What is needed
Within the material below, find each line bearing the word "under" and present it.

=== Begin Enclosure ===

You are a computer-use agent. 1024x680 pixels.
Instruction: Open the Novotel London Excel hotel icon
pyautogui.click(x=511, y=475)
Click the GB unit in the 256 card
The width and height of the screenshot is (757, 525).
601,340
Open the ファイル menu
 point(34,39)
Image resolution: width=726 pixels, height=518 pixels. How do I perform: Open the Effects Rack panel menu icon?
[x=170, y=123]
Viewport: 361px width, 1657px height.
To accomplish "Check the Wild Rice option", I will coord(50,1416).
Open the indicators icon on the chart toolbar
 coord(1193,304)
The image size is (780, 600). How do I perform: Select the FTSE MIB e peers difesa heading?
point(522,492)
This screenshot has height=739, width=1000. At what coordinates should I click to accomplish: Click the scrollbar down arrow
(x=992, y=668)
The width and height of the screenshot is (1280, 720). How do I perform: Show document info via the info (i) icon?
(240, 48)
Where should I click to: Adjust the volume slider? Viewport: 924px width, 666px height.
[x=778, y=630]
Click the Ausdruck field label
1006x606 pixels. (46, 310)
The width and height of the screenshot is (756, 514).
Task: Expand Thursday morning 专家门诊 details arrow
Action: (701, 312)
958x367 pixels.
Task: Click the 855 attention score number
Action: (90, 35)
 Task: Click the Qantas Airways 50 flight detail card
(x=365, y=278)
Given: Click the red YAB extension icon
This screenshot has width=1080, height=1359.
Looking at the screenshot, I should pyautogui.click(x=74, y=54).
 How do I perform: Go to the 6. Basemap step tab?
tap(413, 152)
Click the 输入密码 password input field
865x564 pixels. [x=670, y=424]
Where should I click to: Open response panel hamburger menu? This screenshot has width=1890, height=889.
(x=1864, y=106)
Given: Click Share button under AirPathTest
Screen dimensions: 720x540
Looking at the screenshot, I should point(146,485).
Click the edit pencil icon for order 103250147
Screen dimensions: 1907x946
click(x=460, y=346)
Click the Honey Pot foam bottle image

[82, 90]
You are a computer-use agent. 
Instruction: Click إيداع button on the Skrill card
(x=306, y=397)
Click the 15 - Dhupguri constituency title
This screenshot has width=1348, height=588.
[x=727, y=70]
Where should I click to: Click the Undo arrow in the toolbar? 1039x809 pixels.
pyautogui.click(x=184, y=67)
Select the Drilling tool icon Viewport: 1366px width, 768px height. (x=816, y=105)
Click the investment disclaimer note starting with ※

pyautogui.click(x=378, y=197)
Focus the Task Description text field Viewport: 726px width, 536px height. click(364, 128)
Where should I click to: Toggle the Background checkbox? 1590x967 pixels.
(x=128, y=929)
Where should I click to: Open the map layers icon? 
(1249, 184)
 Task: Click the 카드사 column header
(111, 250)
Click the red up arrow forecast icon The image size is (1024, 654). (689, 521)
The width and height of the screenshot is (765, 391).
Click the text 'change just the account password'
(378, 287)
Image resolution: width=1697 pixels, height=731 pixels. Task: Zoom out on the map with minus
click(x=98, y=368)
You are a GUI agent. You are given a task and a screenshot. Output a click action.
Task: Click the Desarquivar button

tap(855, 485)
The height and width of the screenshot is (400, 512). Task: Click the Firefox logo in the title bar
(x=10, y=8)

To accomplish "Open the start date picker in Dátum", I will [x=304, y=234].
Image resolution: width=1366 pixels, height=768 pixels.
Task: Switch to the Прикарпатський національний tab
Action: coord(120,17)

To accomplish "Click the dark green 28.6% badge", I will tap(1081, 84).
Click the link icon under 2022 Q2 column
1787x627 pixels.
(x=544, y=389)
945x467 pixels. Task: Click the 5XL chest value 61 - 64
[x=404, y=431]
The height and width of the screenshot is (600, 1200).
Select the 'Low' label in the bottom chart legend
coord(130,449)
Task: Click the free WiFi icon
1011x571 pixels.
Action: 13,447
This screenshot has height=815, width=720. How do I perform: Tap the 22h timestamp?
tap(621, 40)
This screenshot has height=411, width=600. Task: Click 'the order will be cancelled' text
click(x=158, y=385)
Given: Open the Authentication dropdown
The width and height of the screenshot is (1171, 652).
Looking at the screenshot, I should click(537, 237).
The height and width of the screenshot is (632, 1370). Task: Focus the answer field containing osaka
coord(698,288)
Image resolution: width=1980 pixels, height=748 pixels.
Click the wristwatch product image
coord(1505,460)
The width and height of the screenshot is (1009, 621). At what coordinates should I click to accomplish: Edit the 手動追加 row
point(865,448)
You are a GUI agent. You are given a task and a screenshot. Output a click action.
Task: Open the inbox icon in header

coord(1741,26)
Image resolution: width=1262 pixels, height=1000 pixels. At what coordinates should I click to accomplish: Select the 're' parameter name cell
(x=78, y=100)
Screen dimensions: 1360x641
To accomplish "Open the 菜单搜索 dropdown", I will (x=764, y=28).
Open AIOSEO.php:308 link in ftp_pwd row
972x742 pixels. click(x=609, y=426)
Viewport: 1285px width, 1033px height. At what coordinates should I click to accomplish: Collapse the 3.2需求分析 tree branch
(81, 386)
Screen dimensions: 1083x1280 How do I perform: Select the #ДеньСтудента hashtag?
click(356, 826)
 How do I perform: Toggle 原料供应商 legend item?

=== End Enclosure ===

Exercise output
Given: Click Share button under AirPathTest
Click the link icon under 2022 Q2 column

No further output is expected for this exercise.